I’m very sad for you that you are sad to be dying. To not know ahead of time is easier I guess, but on the other hand, if you don’t know and go suddenly, you don’t get the chance to do what you did, and that opportunity to make amends can be a very cleansing experience, leaving you at peace with yourself.

Again, May God Bless you and keep you. Lisa

Where do these nutjobs come from?

Explore posts in the same categories: Weird

14 Comments on “Soul Prayed For”

  1. Scott Says:

    Go with it and see where it gets you.


  2. Nutjobs? So now you’re saying you’re not dying?

  3. Ruth Says:

    Both of the above and LOL!


  4. Maybe it was Joe Ratzinger himself, consider yourself lucky!

  5. redmond Says:

    I’m willing to bet she’s from the US.
    Americans aren’t very good at irony.


  6. Sam, how did you get a recent comments module working on wordpress? I’m fiddling around with the (possibly) new ALS blog at alsblog.wordpress.com

  7. Pedro the Ignorant Says:

    You playing cricket this season?

    God bless you alright when our quick gets a go at you at the arse end.
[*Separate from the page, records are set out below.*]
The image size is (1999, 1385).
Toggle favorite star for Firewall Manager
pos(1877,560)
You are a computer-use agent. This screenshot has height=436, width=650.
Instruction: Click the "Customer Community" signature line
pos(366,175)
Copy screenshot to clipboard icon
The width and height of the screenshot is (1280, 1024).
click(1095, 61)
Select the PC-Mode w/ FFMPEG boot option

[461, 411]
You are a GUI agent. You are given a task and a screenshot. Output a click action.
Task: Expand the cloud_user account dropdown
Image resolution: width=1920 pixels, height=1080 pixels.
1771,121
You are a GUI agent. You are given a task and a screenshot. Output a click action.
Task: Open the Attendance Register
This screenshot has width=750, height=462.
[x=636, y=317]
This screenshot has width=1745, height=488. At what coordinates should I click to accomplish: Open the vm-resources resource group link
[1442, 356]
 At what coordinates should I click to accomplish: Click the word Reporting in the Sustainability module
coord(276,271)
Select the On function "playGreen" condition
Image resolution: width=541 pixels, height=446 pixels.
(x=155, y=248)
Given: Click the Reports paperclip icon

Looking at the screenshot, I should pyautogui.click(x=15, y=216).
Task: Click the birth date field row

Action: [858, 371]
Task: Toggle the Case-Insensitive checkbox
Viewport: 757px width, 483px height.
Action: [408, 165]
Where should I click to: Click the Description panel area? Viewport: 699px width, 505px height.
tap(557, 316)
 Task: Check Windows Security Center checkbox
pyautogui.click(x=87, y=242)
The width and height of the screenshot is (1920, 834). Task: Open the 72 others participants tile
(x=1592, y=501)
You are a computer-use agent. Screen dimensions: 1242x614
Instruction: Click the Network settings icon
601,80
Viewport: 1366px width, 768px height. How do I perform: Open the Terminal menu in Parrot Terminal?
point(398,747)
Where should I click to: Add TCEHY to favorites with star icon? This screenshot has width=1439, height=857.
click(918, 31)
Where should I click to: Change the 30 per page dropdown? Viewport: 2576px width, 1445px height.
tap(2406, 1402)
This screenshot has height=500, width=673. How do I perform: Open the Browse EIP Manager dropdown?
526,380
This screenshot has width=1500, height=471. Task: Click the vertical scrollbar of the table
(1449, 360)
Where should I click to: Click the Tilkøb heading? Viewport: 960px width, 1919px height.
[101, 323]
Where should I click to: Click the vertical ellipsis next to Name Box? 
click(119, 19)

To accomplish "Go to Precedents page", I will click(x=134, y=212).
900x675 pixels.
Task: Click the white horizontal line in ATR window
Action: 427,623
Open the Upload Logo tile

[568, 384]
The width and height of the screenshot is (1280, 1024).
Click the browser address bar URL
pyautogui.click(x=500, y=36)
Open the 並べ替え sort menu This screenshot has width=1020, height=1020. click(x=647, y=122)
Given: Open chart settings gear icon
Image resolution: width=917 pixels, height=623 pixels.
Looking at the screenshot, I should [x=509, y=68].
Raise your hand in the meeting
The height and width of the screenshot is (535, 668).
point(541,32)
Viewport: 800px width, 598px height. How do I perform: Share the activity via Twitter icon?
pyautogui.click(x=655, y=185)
    Sledging is an “aussie value” JWH said so.

  8. Saltation Says:

    whenever i run across this sort of god botherer, i tell them:

    “Jesus died for your sins. Make it worth his while.”

  9. JohnL Says:

    Redmond,
    Speak for yourself.
    Gotta concur with Scott.

  10. carneagles Says:

    Next thing you know, she’s telling you about her late dad’s $12 million and asking for a bank account number.

  11. Steve Says:

    I think you should issue an new apology for misleading people about your impending death.

  12. Hammy Says:

    Doesn’t sound like someone from PETA trying to infiltrate your blog but you can’t be too careful.

  13. Nilk Says:

    I think it’s cute.

    There are so many people out there who wouldn’t recognise a good old pisstake if it bit them on the backside.

    Times like this I love being aussie.